Updated at 11:40 a.m. ET
Chris Cornell, the unmistakable voice and frontman of the bands Soundgarden and Audioslave, died overnight in Detroit at the age of 52. He was discovered just past midnight at the MGM Grand Detroit, city police tell NPR.
No cause of death has been released, pending a medical examiner's report.
"His wife Vicky and family were shocked to learn of his sudden and unexpected passing, and they will be working closely with the medical examiner to determine the cause," Brian Bumbery, Cornell's representative, says in a statement. "They would like to thank his fans for their continuous love and loyalty and ask that their privacy be respected at this time."
A Detroit Police Department spokesman tells multiple media outlets that Cornell's death is being investigated as a possible suicide.
Cornell played a seminal role in the origins of grunge music, founding Soundgarden in 1984 with Kim Thayil and Hiro Yamamoto. Together with other Seattle natives Nirvana, Pearl Jam and Alice in Chains, the band — and Cornell's voice — would go on to define a sound that cherry-picked elements of punk and metal and distorted them into a distinctive brew all their own.
At Soundgarden's peak of popularity in the mid-1990s, the band's album Superunknown earned a Billboard No. 1 debut and a Grammy nomination for best rock record.
After the band broke up in 1997, Cornell pursued a solo career — though only for a few years. By 2001, he had helped found the supergroup Audioslave with several members of Rage Against the Machine.

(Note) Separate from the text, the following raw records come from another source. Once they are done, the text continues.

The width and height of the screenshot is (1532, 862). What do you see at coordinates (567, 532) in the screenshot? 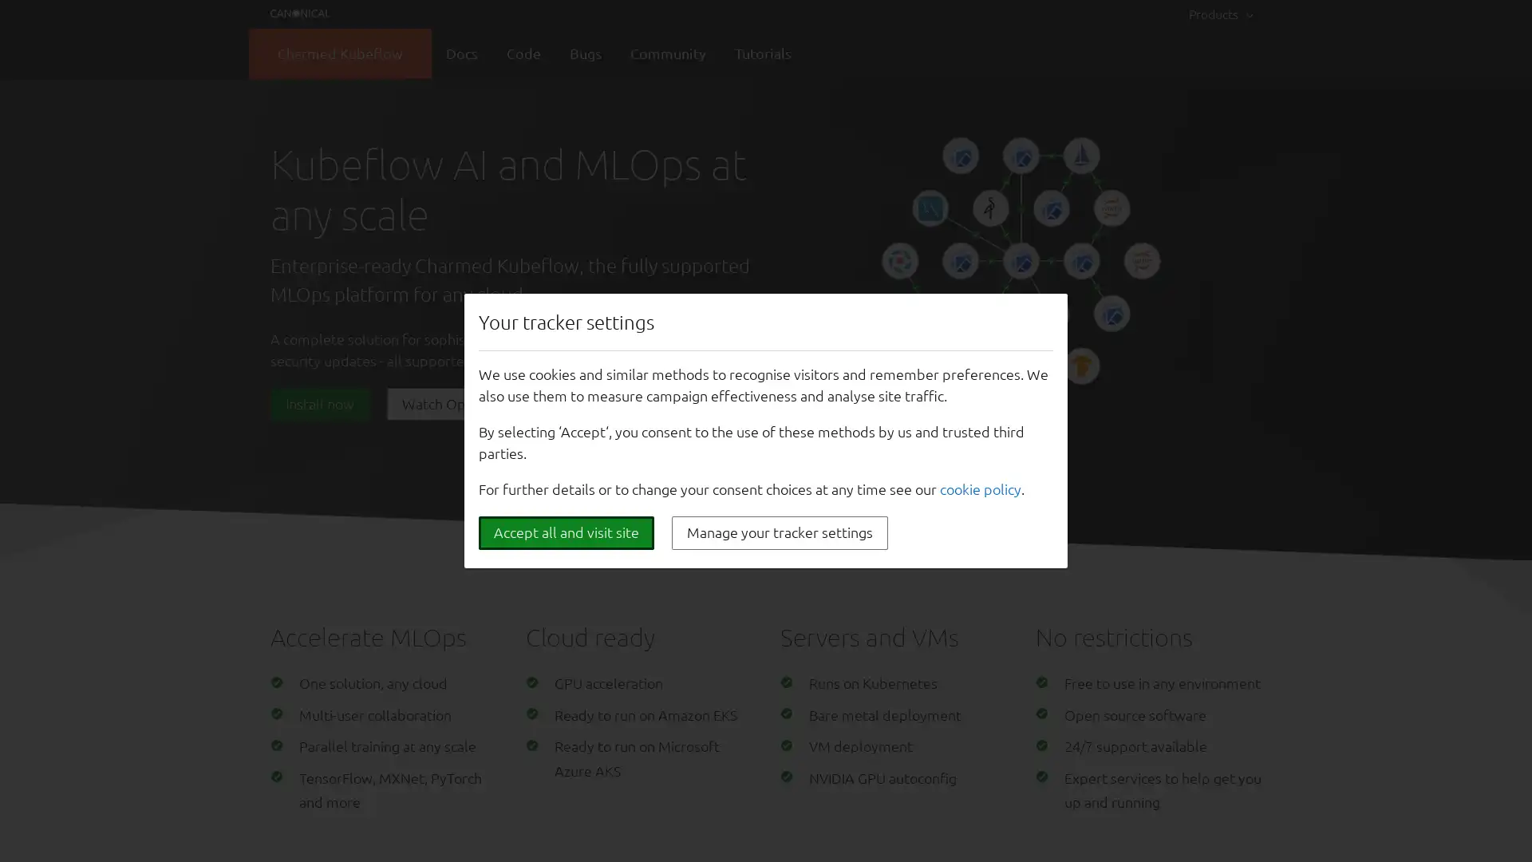
I see `Accept all and visit site` at bounding box center [567, 532].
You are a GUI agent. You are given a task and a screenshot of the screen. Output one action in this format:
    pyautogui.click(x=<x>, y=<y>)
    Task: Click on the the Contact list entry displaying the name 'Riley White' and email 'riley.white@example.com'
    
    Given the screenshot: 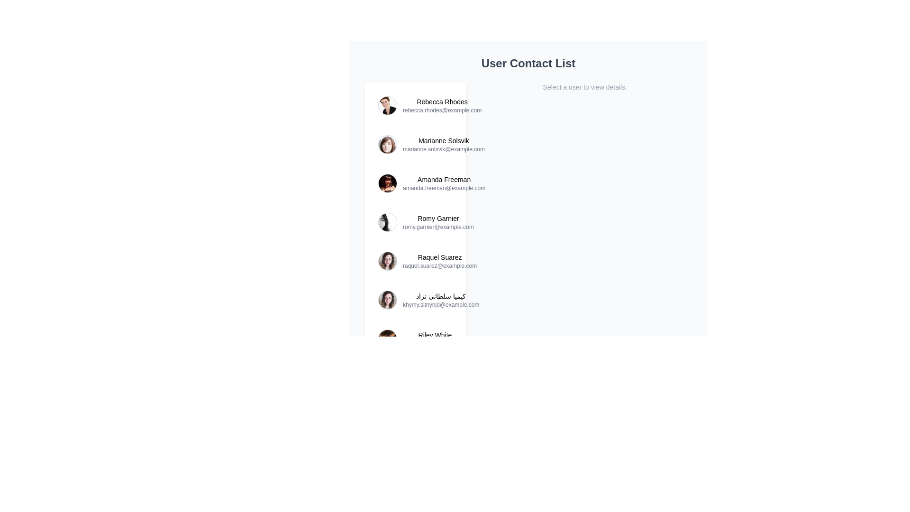 What is the action you would take?
    pyautogui.click(x=434, y=338)
    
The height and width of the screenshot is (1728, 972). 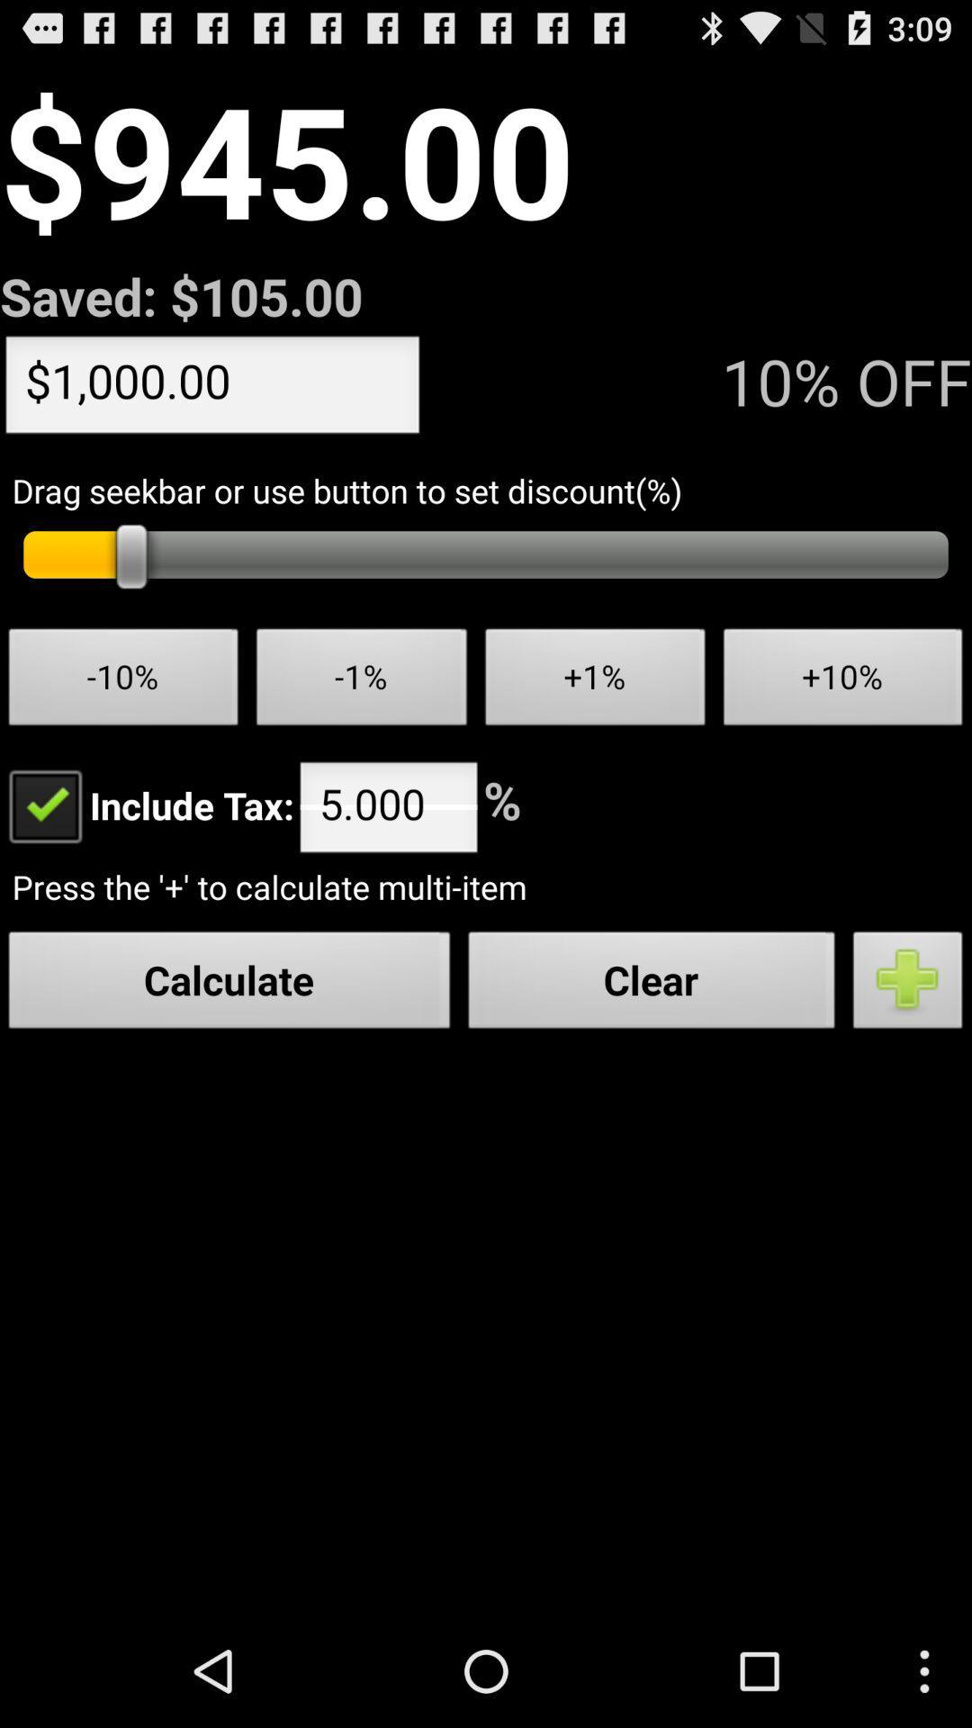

Audioslave released three albums before disbanding in 2007, as well.
In 2012, Soundgarden returned with its first studio album in about a decade and a half — a fact NPR's Rachel Martin mentioned in a 2015 interview with Cornell, shortly after he had just released a new solo album.
Rachel asked him: Do you need both the band and the solo work to make you whole as an artist?
"I would live without both parts. But it's a lot more satisfying to have them. It's great to still be having new experiences with the same group of guys — because we invented a band together, and kind of co-invented a genre of music. Being able to come back and experience being a band together at a different time in our lives has been really rewarding, but it's also just really nice to still share some part of my life with these people that have been so important to it.' "
Cornell had been on tour in Detroit at the time of his death.